Thursday, July 24, 2014

Life and Death and Pizza

We are well into the growing season here at Lick Skillet.

 

The garden is green and lush, yielding tomatoes and beans, corn and potatoes, bean beetles and slugs and flea beetles. 

At least this year the balance is tilting towards more vegetables than pests.
 
Our livestock is blossoming also.

Dale had more kittens (she finally has her date with the veterinarian next month). Current cat count is now at 5.

Mr. Gottlieb

Mrs. Claypool

Our two breeding does continue to be productive. Fluffy Black Phantom (I gotta stop giving the grandkids naming rights) had 9 fat kits who are now old enough to drive her nuts. Monster Bunny followed a few weeks later with 6 babies of her own.

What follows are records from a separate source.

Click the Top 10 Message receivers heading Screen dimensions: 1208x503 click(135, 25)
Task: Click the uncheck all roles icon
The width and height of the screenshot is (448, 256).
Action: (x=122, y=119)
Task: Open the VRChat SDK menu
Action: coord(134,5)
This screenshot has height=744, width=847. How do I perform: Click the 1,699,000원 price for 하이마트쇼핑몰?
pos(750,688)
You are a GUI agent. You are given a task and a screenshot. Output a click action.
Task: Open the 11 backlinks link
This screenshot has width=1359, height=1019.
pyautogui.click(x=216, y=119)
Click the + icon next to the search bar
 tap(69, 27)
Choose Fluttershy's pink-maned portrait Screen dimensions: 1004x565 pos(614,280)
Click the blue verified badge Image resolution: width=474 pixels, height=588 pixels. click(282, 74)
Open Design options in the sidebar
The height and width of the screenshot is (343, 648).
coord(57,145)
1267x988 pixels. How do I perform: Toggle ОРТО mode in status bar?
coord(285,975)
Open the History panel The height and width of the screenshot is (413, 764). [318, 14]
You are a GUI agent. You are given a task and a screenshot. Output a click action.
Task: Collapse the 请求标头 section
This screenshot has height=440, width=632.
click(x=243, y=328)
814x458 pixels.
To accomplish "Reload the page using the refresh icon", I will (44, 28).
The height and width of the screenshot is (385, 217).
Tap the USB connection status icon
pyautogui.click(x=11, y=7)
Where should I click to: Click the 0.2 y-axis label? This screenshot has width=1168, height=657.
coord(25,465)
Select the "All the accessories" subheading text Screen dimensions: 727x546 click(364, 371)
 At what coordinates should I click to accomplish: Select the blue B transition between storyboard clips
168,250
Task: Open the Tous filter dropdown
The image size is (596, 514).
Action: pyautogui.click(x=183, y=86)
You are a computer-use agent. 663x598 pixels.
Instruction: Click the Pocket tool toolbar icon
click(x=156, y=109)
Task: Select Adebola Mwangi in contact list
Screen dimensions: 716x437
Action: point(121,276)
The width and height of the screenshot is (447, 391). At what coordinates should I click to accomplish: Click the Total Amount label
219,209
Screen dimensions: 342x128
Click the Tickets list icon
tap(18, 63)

And we recently harvested* eight rabbits. 
That brings the population at Rabbit Town up to 18.

The big surprise of the summer is keets!


One of our 4 guinea hens took herself off into the weeds for a month and came strutting back with 16 babies following her around. The noise level from 4 guineas is sometimes overwhelming, There just may be roast guinea on the menu at some future date if we want to keep our hearing. 
Guineas number stands at 20!

Our chicken raising hasn't been so successful. Our last two laying hens were attacked and killed WHILE IN THEIR FENCED RUN by what turned out to be a neighbor's dog. I came home a few weeks later from a poultry swap with three adult hens, two of whom died within days. The remaining Barred Rock is getting used to her surroundings but keeps looking for a flock to hang with.

So, on a whim, I ordered chicks from the Meyer Hatchery. 


This is a mixed bunch of peeps of indeterminate variety plus a free one. Meyers offers a free chick if you agree to donate its eggs to charity. Got my fingers crossed that it lives that long!
Chickens at this moment=17.

We were blessed to increase the human presence to 4 at Lick Skillet for a few days in July. Grandchildren Lizzy and Elias came to help out and keep us entertained.


They ran and climbed and painted and planted. We watched and listened and scolded and loved. In a few years we hope to add brother Oliver to the mix. A group of sheep is a flock, a bunch of sparrows is a host. Would a trio of grandchildren be called a frenzy?

A farm is a microcosm of the world; life and death and growth. Animals are born, some die. Crops grow and wither. Seasons come and go. But at Lick Skillet, one thing never changes...


Homemade pizza for dinner at least once a week.

*In other words, we killed and ate them. I was trying to be sensitive.